More Spinning Mistakes

Rocking and swaying on the bike:  If you are moving your torso all over the place there is no way you can ride in good form. 
Pushups on the handlebars: There is not enough resistance for this to be an effective move.  All this does is increase the amount of forward flexion.
Riding with one or no hands:  This can be dangerous, especially while standing or jumping as your foot could slip out of the pedal.
Dropping the seat in the middle of class:  If your seat is set up correctly why would you want to do this?
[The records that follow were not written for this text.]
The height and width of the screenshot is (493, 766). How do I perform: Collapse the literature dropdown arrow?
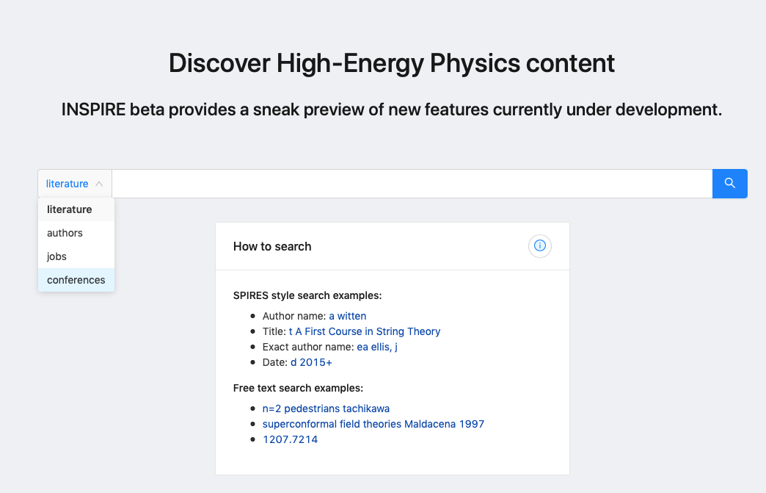tap(99, 184)
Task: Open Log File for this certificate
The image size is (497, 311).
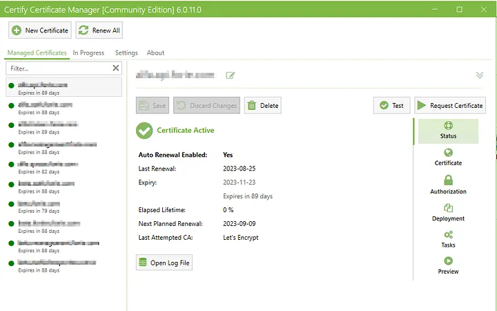Action: pyautogui.click(x=164, y=263)
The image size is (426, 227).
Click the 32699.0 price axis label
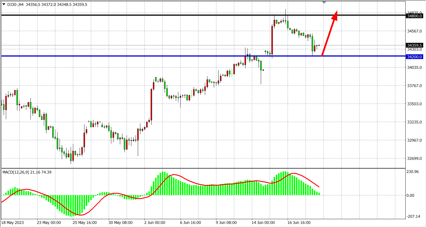pyautogui.click(x=414, y=158)
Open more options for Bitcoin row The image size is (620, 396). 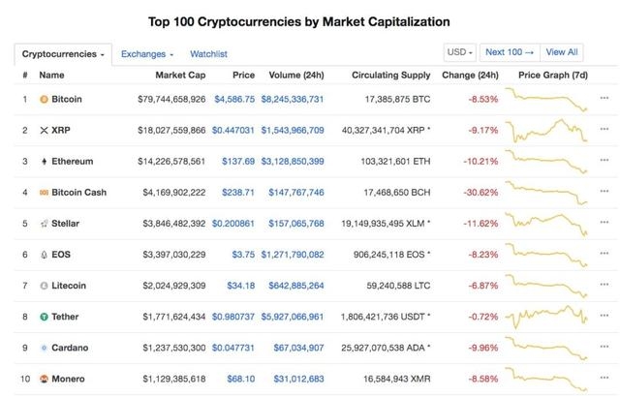[x=605, y=99]
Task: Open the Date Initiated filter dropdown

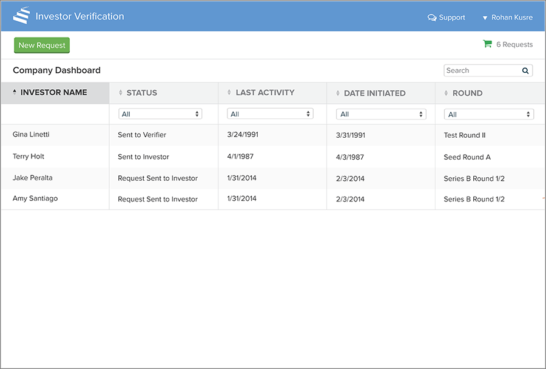Action: click(381, 114)
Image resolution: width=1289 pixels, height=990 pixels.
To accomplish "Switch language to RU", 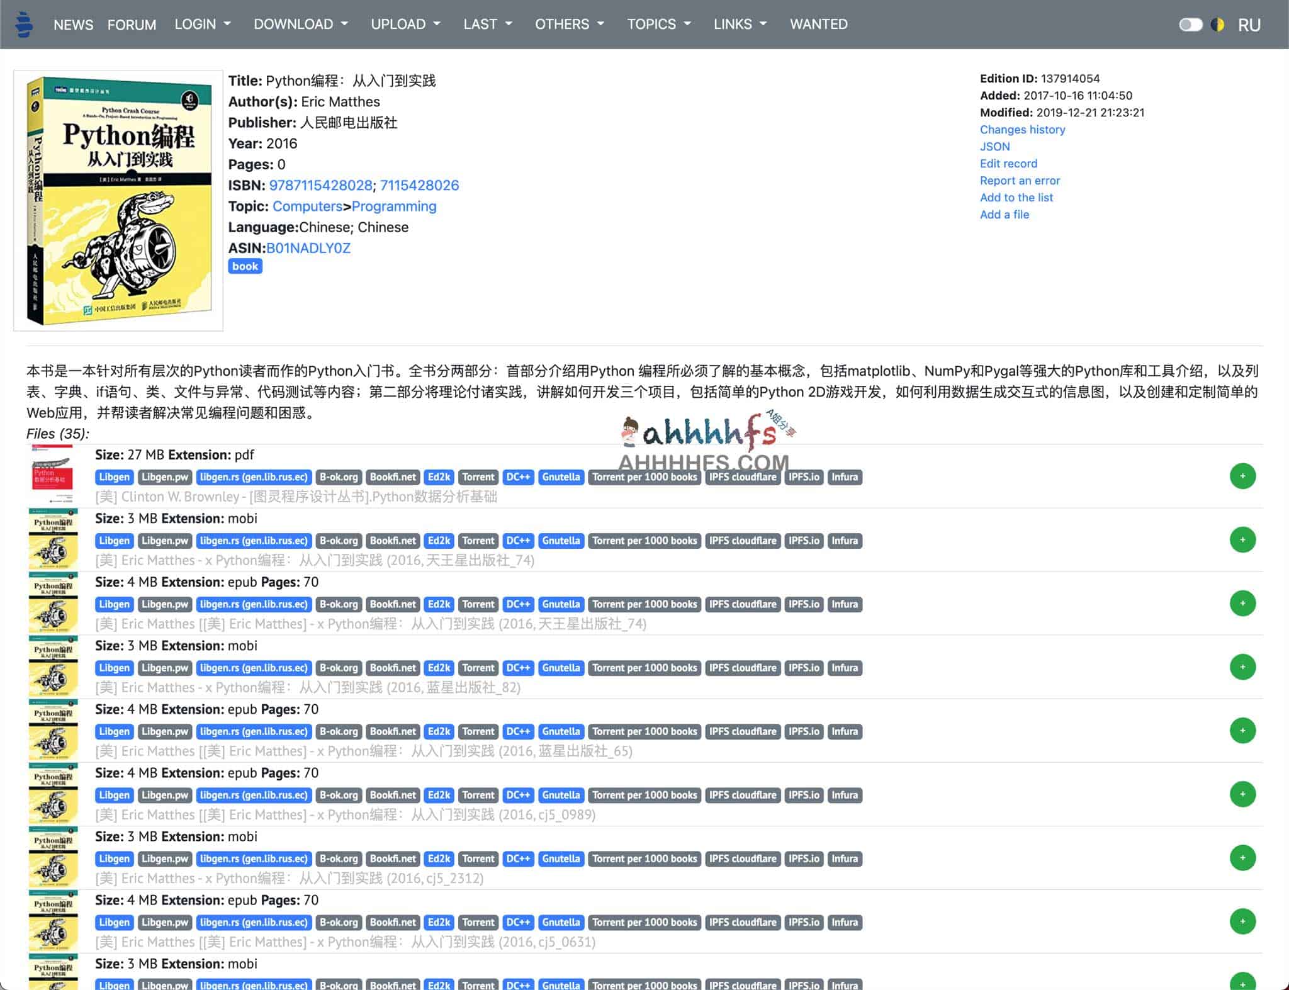I will pos(1249,25).
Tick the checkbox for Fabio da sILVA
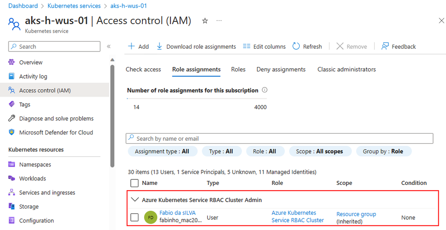The height and width of the screenshot is (230, 446). pos(134,217)
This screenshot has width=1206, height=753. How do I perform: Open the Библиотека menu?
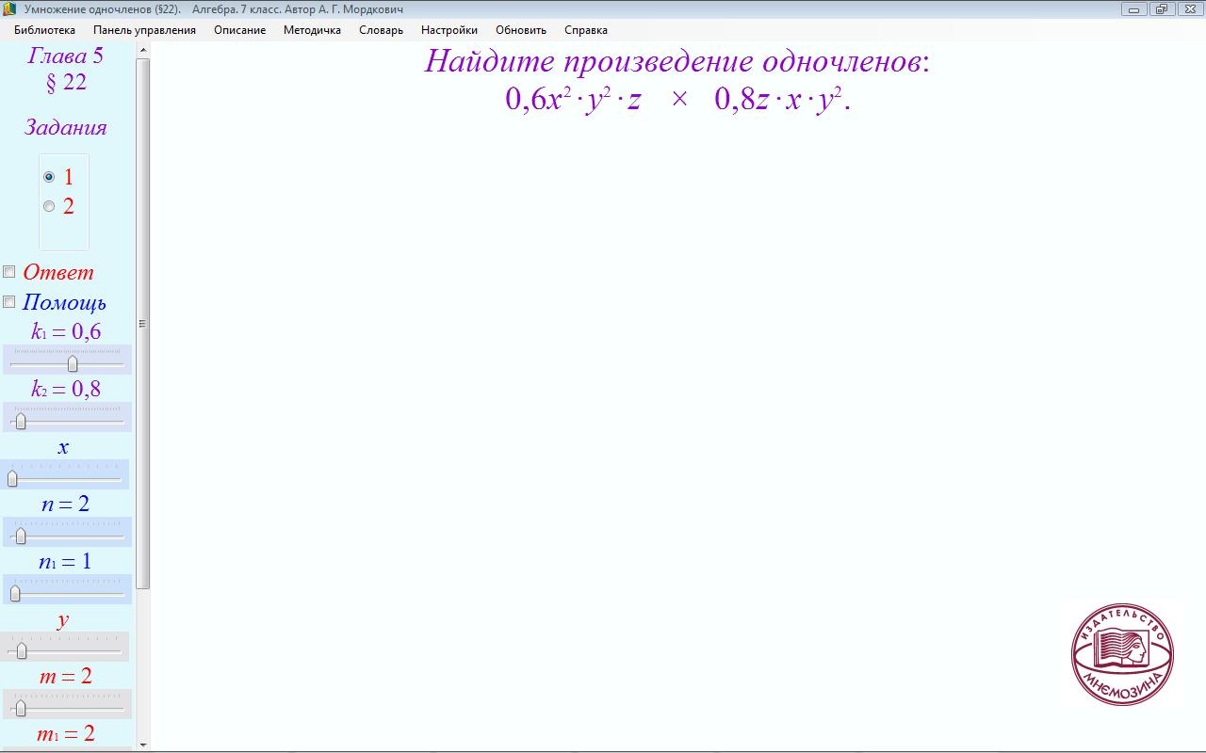click(44, 30)
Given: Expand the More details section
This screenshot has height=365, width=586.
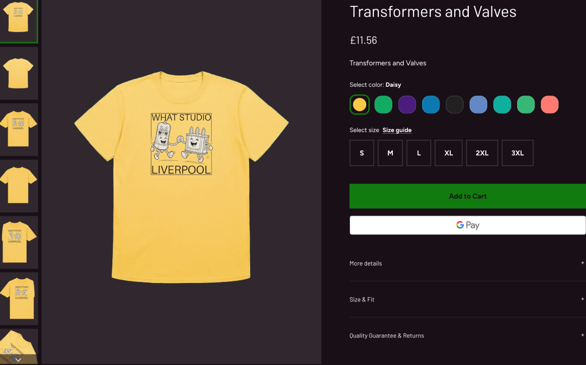Looking at the screenshot, I should click(x=467, y=263).
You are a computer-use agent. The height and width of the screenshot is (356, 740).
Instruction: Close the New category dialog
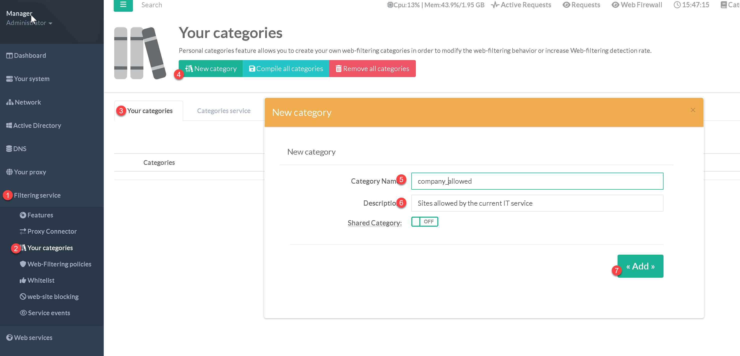[x=693, y=110]
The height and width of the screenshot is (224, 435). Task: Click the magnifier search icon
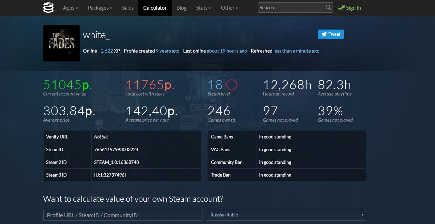328,7
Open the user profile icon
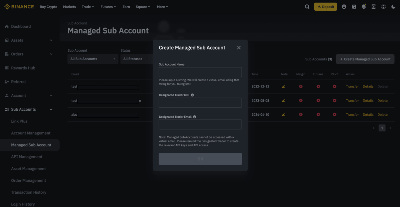The width and height of the screenshot is (400, 207). tap(344, 7)
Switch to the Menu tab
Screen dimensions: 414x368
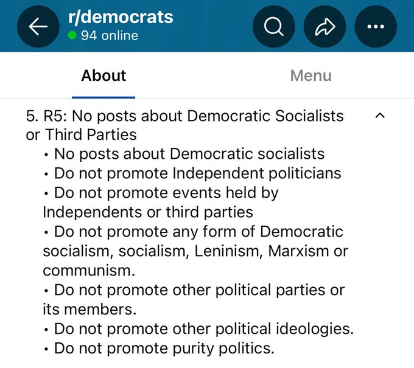(311, 76)
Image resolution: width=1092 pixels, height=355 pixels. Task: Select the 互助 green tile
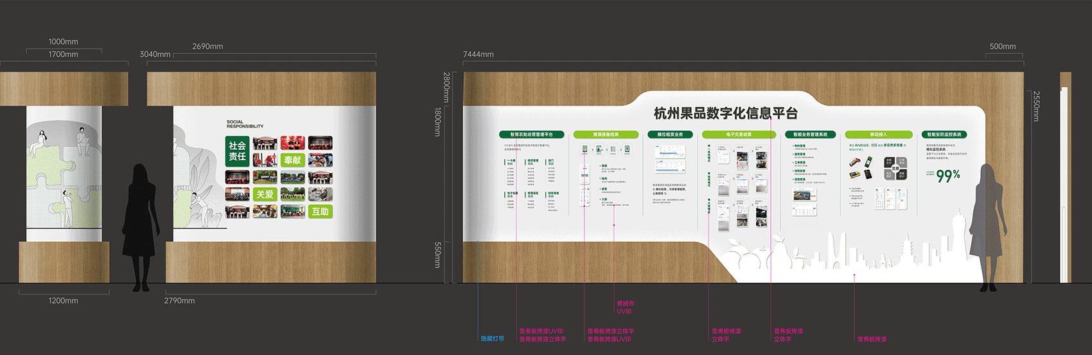click(320, 212)
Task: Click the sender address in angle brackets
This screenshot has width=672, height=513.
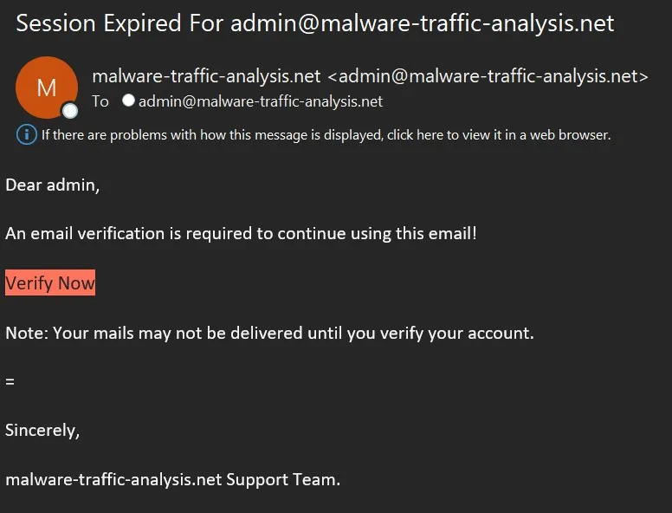Action: click(488, 76)
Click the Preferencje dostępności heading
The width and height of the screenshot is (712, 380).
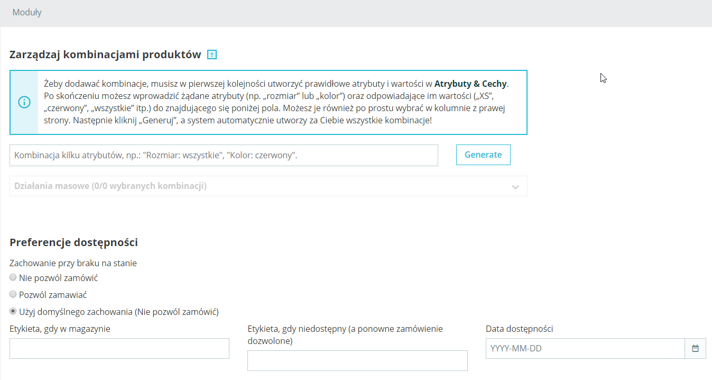click(x=73, y=242)
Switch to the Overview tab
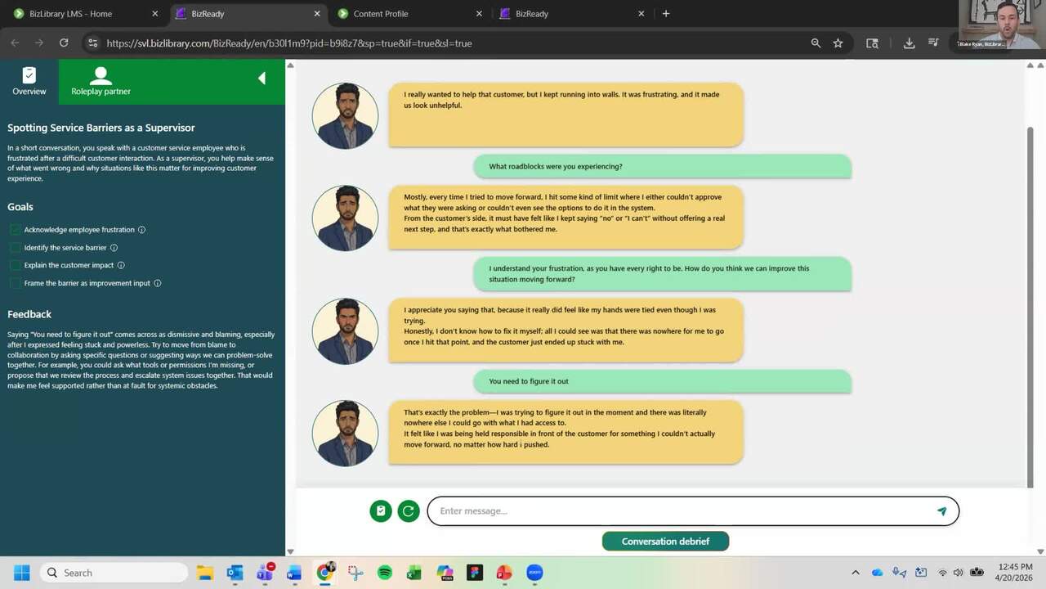This screenshot has width=1046, height=589. click(29, 82)
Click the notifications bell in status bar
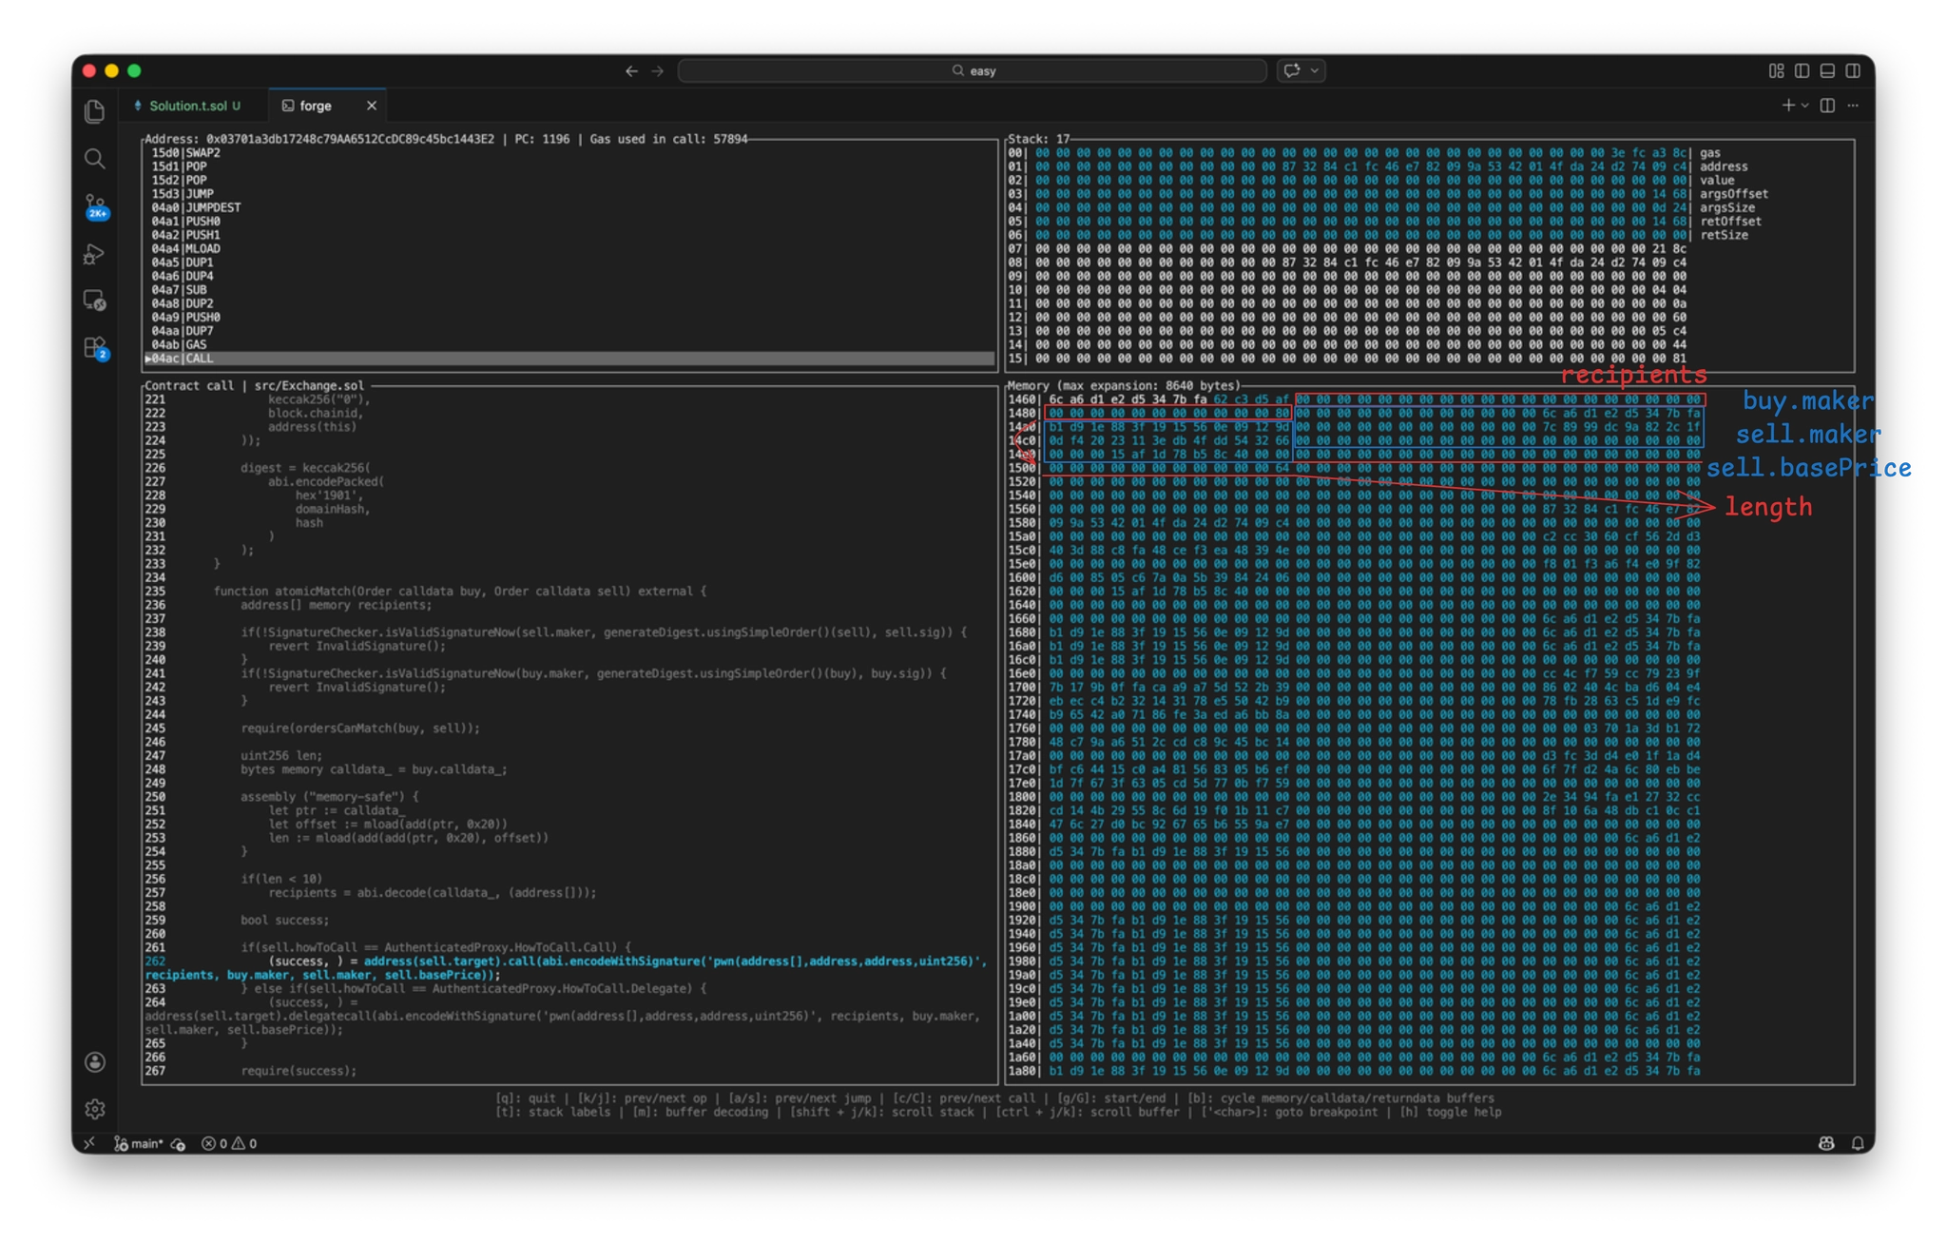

Very high resistance:  This may be ok for very brief intervals, but pedaling at a super slow level will cause you to squeeze the handlebars and can lead to strain in the upper body.
Very low resistance:  Not only will you get little benefit, but pedaling at a very high speed can cause your foot to slip.
Pedaling backwards: Most Spin bikes will be damaged by this move, and it really makes little difference to your muscles.
Jumps:  These are controversial.  Most fitness experts believe jumps can be safely done in an indoor cycling class, but there are some who believe the risk of injury outweighs the benefits.  Know your fitness level and avoid jumps if you are new to Spinning or have any joint problems.
Exclusively Spinning: Indoor cycling is a great workout, but it is not enough by itself for a balanced fitness program.